■ **What you are asked to do**
Please set down every record exactly as it appears below.

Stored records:
------------------------------

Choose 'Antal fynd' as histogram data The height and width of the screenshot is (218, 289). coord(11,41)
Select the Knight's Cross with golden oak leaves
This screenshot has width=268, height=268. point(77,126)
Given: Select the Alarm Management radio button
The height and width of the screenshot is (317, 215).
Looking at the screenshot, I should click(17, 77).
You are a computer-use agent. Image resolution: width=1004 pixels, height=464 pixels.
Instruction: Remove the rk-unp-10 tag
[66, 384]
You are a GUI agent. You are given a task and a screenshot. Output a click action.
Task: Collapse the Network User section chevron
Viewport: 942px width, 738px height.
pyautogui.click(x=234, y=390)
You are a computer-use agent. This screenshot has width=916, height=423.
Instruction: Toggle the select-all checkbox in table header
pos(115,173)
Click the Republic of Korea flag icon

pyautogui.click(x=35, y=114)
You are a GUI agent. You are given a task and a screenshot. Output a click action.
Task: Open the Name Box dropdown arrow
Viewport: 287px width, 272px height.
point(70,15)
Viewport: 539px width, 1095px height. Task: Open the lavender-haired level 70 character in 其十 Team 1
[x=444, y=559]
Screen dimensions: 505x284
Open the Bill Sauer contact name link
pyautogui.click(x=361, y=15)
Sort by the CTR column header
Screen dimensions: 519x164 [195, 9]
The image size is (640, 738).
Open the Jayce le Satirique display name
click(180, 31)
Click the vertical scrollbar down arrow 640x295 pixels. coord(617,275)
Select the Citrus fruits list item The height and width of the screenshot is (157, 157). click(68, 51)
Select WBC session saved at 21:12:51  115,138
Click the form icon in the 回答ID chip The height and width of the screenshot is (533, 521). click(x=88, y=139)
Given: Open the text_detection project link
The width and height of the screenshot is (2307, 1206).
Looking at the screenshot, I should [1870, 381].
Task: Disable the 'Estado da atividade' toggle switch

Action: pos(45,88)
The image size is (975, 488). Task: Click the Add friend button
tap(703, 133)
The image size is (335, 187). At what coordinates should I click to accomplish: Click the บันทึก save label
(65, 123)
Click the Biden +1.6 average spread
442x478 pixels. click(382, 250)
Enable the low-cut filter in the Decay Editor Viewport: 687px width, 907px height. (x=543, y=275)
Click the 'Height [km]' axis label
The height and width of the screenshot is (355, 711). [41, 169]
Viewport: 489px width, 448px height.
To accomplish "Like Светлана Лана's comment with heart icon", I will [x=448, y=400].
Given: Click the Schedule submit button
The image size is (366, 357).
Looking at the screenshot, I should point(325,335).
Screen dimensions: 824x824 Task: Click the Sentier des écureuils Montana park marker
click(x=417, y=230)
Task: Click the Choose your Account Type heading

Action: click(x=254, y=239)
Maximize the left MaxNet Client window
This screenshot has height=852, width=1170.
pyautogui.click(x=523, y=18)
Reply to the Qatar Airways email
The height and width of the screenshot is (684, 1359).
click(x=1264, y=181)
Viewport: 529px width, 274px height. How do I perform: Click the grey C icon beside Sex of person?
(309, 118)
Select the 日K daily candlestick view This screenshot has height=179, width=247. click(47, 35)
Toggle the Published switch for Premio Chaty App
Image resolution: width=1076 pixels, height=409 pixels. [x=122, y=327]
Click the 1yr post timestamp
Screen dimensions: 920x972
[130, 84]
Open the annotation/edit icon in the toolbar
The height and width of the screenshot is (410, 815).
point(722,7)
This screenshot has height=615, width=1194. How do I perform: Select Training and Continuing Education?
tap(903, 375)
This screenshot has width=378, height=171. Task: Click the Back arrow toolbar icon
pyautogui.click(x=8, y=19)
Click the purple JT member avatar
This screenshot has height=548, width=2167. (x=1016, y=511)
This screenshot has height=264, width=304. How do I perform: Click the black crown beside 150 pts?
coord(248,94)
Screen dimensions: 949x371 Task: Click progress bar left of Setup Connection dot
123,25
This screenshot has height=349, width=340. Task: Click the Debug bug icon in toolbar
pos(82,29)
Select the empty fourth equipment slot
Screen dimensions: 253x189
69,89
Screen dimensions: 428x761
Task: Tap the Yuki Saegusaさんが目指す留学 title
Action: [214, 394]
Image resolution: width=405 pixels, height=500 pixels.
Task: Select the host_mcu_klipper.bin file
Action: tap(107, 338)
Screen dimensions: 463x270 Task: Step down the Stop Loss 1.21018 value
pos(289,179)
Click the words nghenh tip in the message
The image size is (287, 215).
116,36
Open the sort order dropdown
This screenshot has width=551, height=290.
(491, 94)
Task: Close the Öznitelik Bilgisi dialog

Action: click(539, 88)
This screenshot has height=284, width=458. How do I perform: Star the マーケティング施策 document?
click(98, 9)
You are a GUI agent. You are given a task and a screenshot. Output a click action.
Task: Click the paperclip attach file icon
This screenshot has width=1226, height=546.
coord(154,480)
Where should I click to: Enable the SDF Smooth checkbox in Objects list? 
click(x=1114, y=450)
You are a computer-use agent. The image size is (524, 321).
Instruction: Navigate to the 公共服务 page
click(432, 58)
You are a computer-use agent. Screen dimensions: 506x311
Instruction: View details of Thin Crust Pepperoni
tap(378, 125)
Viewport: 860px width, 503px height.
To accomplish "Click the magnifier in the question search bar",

------------------------------

■ **Exercise solution**
Choose 'Antal fynd' as histogram data The height and width of the screenshot is (218, 289). coord(11,41)
Select the Knight's Cross with golden oak leaves
This screenshot has width=268, height=268. point(77,126)
Given: Select the Alarm Management radio button
The height and width of the screenshot is (317, 215).
Looking at the screenshot, I should click(17, 77).
You are a computer-use agent. Image resolution: width=1004 pixels, height=464 pixels.
Instruction: Remove the rk-unp-10 tag
[66, 384]
You are a GUI agent. You are given a task and a screenshot. Output a click action.
Task: Collapse the Network User section chevron
Viewport: 942px width, 738px height.
pyautogui.click(x=234, y=390)
You are a computer-use agent. This screenshot has width=916, height=423.
Instruction: Toggle the select-all checkbox in table header
pos(115,173)
Click the Republic of Korea flag icon

pyautogui.click(x=35, y=114)
You are a GUI agent. You are given a task and a screenshot. Output a click action.
Task: Open the Name Box dropdown arrow
Viewport: 287px width, 272px height.
point(70,15)
Viewport: 539px width, 1095px height. Task: Open the lavender-haired level 70 character in 其十 Team 1
[x=444, y=559]
Screen dimensions: 505x284
Open the Bill Sauer contact name link
pyautogui.click(x=361, y=15)
Sort by the CTR column header
Screen dimensions: 519x164 [195, 9]
The image size is (640, 738).
Open the Jayce le Satirique display name
click(180, 31)
Click the vertical scrollbar down arrow 640x295 pixels. coord(617,275)
Select the Citrus fruits list item The height and width of the screenshot is (157, 157). click(68, 51)
Select WBC session saved at 21:12:51  115,138
Click the form icon in the 回答ID chip The height and width of the screenshot is (533, 521). click(x=88, y=139)
Given: Open the text_detection project link
The width and height of the screenshot is (2307, 1206).
Looking at the screenshot, I should [1870, 381].
Task: Disable the 'Estado da atividade' toggle switch

Action: pos(45,88)
The image size is (975, 488). Task: Click the Add friend button
tap(703, 133)
The image size is (335, 187). At what coordinates should I click to accomplish: Click the บันทึก save label
(65, 123)
Click the Biden +1.6 average spread
442x478 pixels. click(382, 250)
Enable the low-cut filter in the Decay Editor Viewport: 687px width, 907px height. (x=543, y=275)
Click the 'Height [km]' axis label
The height and width of the screenshot is (355, 711). [41, 169]
Viewport: 489px width, 448px height.
To accomplish "Like Светлана Лана's comment with heart icon", I will [x=448, y=400].
Given: Click the Schedule submit button
The image size is (366, 357).
Looking at the screenshot, I should point(325,335).
Screen dimensions: 824x824 Task: Click the Sentier des écureuils Montana park marker
click(x=417, y=230)
Task: Click the Choose your Account Type heading

Action: click(x=254, y=239)
Maximize the left MaxNet Client window
This screenshot has height=852, width=1170.
pyautogui.click(x=523, y=18)
Reply to the Qatar Airways email
The height and width of the screenshot is (684, 1359).
click(x=1264, y=181)
Viewport: 529px width, 274px height. How do I perform: Click the grey C icon beside Sex of person?
(309, 118)
Select the 日K daily candlestick view This screenshot has height=179, width=247. click(47, 35)
Toggle the Published switch for Premio Chaty App
Image resolution: width=1076 pixels, height=409 pixels. [x=122, y=327]
Click the 1yr post timestamp
Screen dimensions: 920x972
[130, 84]
Open the annotation/edit icon in the toolbar
The height and width of the screenshot is (410, 815).
point(722,7)
This screenshot has height=615, width=1194. How do I perform: Select Training and Continuing Education?
tap(903, 375)
This screenshot has width=378, height=171. Task: Click the Back arrow toolbar icon
pyautogui.click(x=8, y=19)
Click the purple JT member avatar
This screenshot has height=548, width=2167. (x=1016, y=511)
This screenshot has height=264, width=304. How do I perform: Click the black crown beside 150 pts?
coord(248,94)
Screen dimensions: 949x371 Task: Click progress bar left of Setup Connection dot
123,25
This screenshot has height=349, width=340. Task: Click the Debug bug icon in toolbar
pos(82,29)
Select the empty fourth equipment slot
Screen dimensions: 253x189
69,89
Screen dimensions: 428x761
Task: Tap the Yuki Saegusaさんが目指す留学 title
Action: [214, 394]
Image resolution: width=405 pixels, height=500 pixels.
Task: Select the host_mcu_klipper.bin file
Action: tap(107, 338)
Screen dimensions: 463x270 Task: Step down the Stop Loss 1.21018 value
pos(289,179)
Click the words nghenh tip in the message
The image size is (287, 215).
116,36
Open the sort order dropdown
This screenshot has width=551, height=290.
(491, 94)
Task: Close the Öznitelik Bilgisi dialog

Action: click(539, 88)
This screenshot has height=284, width=458. How do I perform: Star the マーケティング施策 document?
click(98, 9)
You are a GUI agent. You are given a task and a screenshot. Output a click action.
Task: Click the paperclip attach file icon
This screenshot has width=1226, height=546.
coord(154,480)
Where should I click to: Enable the SDF Smooth checkbox in Objects list? 
click(x=1114, y=450)
You are a computer-use agent. The image size is (524, 321).
Instruction: Navigate to the 公共服务 page
click(432, 58)
You are a computer-use agent. Screen dimensions: 506x311
Instruction: View details of Thin Crust Pepperoni
tap(378, 125)
Viewport: 860px width, 503px height.
To accomplish "Click the magnifier in the question search bar",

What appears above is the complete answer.